Lin Xiao, Sánchez-Escobedo Dalila, Casas Josep R, Pardàs Montse
Visual Interactions and Communication Technologies (Vicomtech), 20009 Donostia/San Sebastián, Spain.
Image Processing Group, TSC Department, Technical University of Catalonia (UPC), 08034 Barcelona, Spain.
Sensors (Basel). 2019 Apr 15;19(8):1795. doi: 10.3390/s19081795.

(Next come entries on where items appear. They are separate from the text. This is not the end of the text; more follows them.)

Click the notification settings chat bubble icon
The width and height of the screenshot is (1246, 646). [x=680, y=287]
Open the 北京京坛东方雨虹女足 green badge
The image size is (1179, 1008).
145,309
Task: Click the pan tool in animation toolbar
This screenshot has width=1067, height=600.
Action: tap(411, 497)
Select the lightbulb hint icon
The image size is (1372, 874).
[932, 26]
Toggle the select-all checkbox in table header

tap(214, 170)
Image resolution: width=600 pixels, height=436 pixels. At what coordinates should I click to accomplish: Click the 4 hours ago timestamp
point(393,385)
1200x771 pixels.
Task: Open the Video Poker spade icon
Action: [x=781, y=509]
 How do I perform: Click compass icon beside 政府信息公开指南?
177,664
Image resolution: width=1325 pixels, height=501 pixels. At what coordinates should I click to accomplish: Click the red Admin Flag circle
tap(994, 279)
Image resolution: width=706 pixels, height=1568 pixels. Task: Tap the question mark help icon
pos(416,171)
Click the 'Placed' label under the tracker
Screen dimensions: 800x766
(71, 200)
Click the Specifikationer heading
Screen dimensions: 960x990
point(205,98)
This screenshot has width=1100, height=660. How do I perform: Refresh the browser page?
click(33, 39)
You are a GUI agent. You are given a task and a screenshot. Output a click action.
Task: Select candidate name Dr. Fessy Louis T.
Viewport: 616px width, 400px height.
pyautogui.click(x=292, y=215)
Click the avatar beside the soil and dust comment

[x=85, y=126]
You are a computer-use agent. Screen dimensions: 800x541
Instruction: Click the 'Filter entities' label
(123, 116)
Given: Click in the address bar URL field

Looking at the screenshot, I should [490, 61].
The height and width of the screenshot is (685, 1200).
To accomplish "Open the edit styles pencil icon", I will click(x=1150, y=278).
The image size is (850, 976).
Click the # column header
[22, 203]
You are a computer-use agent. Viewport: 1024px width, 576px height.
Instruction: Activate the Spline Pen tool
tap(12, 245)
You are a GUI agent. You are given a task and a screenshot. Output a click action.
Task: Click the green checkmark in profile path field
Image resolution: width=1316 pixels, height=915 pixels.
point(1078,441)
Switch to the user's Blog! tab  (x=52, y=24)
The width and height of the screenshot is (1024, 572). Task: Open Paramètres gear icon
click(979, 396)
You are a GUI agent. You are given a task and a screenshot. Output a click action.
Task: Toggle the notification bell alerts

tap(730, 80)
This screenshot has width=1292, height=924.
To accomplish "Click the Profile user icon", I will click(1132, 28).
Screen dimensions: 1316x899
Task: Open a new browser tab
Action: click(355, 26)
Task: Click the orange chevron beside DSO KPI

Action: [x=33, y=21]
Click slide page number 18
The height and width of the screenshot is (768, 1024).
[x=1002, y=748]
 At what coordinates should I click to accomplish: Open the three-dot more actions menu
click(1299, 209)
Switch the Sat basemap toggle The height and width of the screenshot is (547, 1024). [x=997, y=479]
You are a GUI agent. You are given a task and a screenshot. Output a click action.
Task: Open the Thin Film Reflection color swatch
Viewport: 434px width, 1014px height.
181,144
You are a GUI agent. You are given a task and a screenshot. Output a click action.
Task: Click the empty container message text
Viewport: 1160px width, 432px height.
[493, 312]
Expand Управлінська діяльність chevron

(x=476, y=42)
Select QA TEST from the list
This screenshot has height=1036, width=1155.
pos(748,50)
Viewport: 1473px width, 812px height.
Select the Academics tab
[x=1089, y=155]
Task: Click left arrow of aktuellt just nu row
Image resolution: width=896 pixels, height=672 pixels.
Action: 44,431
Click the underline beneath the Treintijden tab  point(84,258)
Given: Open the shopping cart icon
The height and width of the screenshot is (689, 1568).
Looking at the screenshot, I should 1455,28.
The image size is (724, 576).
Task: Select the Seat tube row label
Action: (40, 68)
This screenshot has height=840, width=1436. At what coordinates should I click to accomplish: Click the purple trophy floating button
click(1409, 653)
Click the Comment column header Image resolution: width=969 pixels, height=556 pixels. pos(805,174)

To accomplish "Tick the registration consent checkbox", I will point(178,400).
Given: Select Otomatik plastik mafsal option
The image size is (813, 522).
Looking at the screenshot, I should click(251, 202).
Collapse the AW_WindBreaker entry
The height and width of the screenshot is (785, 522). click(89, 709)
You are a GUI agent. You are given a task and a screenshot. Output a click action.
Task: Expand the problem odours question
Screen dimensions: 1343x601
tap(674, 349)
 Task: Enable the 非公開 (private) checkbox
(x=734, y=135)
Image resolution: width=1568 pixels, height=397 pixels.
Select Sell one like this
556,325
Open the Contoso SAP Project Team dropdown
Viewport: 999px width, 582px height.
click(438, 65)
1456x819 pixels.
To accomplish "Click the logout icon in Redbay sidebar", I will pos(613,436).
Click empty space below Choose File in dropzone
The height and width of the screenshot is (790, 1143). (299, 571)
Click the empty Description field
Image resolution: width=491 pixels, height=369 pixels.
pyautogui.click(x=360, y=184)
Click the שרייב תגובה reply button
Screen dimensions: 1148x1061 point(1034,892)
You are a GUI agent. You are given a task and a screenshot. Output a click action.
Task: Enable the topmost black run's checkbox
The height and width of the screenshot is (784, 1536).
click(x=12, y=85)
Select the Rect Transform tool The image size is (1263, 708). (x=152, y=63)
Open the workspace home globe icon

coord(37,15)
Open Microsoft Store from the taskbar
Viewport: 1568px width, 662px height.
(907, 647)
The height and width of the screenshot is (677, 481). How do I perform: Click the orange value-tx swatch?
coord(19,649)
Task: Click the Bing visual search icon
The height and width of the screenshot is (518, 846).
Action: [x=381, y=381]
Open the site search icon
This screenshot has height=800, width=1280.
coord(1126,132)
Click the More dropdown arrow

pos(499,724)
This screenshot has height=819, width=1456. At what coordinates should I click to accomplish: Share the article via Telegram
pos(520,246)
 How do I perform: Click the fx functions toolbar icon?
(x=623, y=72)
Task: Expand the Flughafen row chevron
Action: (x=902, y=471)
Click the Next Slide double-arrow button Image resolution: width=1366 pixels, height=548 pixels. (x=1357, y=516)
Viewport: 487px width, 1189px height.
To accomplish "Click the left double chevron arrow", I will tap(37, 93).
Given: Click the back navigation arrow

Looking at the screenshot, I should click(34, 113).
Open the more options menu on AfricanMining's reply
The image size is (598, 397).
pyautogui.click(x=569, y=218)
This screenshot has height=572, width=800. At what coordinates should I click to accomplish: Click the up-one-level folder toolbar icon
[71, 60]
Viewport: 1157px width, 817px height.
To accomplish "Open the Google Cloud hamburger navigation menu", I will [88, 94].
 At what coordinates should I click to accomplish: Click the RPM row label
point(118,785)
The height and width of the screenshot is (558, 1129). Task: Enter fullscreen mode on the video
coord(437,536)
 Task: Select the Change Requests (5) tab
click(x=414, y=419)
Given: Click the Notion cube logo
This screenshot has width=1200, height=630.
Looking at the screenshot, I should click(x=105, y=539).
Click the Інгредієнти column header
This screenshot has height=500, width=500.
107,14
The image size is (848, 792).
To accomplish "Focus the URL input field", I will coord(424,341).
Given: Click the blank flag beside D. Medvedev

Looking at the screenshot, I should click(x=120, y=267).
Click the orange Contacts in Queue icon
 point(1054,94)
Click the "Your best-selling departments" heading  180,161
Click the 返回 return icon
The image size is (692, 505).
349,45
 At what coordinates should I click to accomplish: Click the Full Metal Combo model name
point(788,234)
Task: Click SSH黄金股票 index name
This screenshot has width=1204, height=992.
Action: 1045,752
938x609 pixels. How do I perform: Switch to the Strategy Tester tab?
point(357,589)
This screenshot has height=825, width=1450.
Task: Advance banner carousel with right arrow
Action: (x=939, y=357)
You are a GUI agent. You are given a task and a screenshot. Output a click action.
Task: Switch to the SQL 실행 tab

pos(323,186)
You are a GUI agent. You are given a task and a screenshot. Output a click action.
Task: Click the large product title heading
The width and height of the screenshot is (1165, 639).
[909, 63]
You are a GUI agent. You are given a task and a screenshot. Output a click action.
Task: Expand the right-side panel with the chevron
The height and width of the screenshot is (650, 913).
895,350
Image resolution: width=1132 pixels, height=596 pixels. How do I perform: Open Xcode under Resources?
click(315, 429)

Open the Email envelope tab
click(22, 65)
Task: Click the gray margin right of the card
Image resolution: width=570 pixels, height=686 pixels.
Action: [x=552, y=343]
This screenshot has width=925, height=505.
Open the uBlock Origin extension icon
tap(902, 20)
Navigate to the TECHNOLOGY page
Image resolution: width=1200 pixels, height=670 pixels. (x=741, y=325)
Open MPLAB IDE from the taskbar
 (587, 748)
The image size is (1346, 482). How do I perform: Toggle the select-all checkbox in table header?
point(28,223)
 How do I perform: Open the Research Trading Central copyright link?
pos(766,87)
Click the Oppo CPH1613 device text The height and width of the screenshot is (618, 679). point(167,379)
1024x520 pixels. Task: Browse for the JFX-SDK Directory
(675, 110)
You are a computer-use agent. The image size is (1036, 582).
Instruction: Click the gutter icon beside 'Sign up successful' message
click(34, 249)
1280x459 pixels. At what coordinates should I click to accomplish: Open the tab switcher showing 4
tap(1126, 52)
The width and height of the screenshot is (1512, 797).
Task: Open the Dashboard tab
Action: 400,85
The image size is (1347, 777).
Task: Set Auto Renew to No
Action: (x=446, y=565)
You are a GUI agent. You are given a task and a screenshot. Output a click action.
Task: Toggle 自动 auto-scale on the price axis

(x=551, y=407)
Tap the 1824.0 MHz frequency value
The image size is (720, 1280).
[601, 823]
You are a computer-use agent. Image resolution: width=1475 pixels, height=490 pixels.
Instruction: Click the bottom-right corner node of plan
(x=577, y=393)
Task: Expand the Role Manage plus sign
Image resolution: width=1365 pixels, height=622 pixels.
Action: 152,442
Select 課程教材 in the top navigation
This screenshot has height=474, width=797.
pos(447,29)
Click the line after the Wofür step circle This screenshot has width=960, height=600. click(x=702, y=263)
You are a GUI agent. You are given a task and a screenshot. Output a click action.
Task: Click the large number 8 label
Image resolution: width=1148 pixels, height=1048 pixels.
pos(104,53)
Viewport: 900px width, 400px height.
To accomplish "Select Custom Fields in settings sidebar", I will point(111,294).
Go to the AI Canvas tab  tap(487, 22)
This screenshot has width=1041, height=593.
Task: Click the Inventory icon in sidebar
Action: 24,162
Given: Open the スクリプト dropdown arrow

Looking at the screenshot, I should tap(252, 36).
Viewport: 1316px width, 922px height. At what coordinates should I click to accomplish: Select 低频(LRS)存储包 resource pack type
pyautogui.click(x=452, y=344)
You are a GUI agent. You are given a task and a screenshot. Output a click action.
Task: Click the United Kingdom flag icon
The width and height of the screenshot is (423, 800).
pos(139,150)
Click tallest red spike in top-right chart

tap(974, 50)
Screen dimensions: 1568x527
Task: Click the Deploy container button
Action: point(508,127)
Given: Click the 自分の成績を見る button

Semantic segmentation and depth estimation are two important tasks in computer vision, and many methods have been developed to tackle them. Commonly these two tasks are addressed independently, but recently the idea of merging these two problems into a sole framework has been studied under the assumption that integrating two highly correlated tasks may benefit each other to improve the estimation accuracy. In this paper, depth estimation and semantic segmentation are jointly addressed using a single RGB input image under a unified convolutional neural network. We analyze two different architectures to evaluate which features are more relevant when shared by the two tasks and which features should be kept separated to achieve a mutual improvement. Likewise, our approaches are evaluated under two different scenarios designed to review our results versus single-task and multi-task methods. Qualitative and quantitative experiments demonstrate that the performance of our methodology outperforms the state of the art on single-task approaches, while obtaining competitive results compared with other multi-task methods.
语义分割和深度估计是计算机视觉中的两项重要任务,并且已经开发了许多方法来处理它们。通常这两项任务是独立处理的,但最近在整合两个高度相关的任务可能会相互受益以提高估计精度的假设下,将这两个问题合并到一个单独框架中的想法得到了研究。在本文中,深度估计和语义分割在统一的卷积神经网络下使用单个RGB输入图像进行联合处理。我们分析了两种不同的架构,以评估哪些特征在由这两项任务共享时更相关,以及哪些特征应该保持分离以实现相互改进。同样,我们的方法在两种不同的场景下进行评估,旨在将我们的结果与单任务和多任务方法进行比较。定性和定量实验表明,我们方法的性能优于单任务方法的现有技术水平,同时与其他多任务方法相比获得了有竞争力的结果。